SUPPLIED MATERIAL:
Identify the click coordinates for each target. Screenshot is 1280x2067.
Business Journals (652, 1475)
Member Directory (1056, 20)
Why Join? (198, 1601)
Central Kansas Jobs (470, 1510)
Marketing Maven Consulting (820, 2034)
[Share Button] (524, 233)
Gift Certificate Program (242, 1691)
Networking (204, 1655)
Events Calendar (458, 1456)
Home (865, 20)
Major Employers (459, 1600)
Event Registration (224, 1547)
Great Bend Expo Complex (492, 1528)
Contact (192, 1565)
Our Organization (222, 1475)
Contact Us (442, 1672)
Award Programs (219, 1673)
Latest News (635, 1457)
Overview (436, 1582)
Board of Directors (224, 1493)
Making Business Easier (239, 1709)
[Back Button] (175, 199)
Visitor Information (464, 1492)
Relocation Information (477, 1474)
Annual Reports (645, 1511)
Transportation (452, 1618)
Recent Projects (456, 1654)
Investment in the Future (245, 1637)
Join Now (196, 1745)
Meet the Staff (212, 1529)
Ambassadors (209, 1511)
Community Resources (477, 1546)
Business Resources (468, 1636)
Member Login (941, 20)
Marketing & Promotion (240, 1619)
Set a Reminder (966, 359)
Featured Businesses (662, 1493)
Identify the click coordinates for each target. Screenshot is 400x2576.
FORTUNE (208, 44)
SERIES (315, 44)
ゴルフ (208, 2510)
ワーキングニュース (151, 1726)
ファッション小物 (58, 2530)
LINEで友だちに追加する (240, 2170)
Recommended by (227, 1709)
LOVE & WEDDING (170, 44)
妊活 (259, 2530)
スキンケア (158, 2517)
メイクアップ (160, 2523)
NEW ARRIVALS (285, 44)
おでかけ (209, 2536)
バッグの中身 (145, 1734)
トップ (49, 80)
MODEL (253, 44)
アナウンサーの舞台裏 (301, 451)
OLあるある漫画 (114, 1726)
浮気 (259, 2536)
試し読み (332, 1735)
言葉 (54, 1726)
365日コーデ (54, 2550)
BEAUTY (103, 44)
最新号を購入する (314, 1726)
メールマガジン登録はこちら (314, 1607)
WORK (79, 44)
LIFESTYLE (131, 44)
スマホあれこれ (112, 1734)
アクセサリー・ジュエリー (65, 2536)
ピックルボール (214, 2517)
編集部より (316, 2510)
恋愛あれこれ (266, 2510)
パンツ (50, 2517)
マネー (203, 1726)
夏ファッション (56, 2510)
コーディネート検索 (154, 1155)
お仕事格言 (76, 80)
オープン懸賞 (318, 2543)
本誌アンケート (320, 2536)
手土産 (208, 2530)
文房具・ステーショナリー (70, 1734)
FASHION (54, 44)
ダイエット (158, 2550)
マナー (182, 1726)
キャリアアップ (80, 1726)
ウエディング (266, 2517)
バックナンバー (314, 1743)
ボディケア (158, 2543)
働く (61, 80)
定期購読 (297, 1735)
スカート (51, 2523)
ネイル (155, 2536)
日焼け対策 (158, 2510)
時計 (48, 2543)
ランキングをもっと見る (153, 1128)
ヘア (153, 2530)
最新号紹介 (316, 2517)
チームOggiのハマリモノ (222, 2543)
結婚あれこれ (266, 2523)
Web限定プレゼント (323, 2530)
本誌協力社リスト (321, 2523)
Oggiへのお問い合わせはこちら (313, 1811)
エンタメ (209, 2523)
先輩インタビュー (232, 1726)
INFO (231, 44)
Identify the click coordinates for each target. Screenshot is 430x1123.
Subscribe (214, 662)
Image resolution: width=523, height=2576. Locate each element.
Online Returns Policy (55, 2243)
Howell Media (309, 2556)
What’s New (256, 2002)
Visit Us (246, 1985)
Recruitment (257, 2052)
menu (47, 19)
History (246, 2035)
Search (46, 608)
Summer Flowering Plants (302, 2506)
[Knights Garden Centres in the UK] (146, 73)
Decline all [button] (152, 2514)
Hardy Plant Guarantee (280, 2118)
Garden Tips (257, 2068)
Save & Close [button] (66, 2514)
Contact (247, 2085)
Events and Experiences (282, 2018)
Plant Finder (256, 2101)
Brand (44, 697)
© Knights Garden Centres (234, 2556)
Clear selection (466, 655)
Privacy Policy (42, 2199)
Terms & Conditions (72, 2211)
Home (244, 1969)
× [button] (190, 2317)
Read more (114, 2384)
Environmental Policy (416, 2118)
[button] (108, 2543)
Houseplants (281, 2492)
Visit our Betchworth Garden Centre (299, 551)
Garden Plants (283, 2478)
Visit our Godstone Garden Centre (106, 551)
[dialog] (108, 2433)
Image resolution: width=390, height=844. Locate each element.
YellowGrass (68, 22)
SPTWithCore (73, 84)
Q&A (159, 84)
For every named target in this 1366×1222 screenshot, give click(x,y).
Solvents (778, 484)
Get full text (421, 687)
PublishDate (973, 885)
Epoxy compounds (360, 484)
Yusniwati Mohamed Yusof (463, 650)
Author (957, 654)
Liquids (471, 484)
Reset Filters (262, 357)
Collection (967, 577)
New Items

WORK INSTRUCTIONS: Go through the material above line by line and work out how many lines contain the word "Knights"; give only that number.

EXERCISE ANSWER: 2